## DATA PROVIDED
◆ ◆ ◆

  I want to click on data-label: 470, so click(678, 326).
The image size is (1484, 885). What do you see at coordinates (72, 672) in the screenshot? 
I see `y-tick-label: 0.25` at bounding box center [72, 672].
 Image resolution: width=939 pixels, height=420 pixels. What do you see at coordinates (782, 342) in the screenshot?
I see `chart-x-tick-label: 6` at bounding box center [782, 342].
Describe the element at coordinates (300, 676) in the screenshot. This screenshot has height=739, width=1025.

◆ ◆ ◆

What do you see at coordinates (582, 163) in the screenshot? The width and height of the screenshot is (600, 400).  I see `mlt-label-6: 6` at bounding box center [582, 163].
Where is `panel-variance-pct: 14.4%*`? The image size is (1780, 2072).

◆ ◆ ◆

## YOUR GOAL
Identify every line in the records that contains the word "center" and copy each of those lines.

## SOLUTION
I see `y-tick-label: 0.25` at bounding box center [72, 672].
I see `chart-x-tick-label: 6` at bounding box center [782, 342].
What do you see at coordinates (582, 163) in the screenshot? The width and height of the screenshot is (600, 400).  I see `mlt-label-6: 6` at bounding box center [582, 163].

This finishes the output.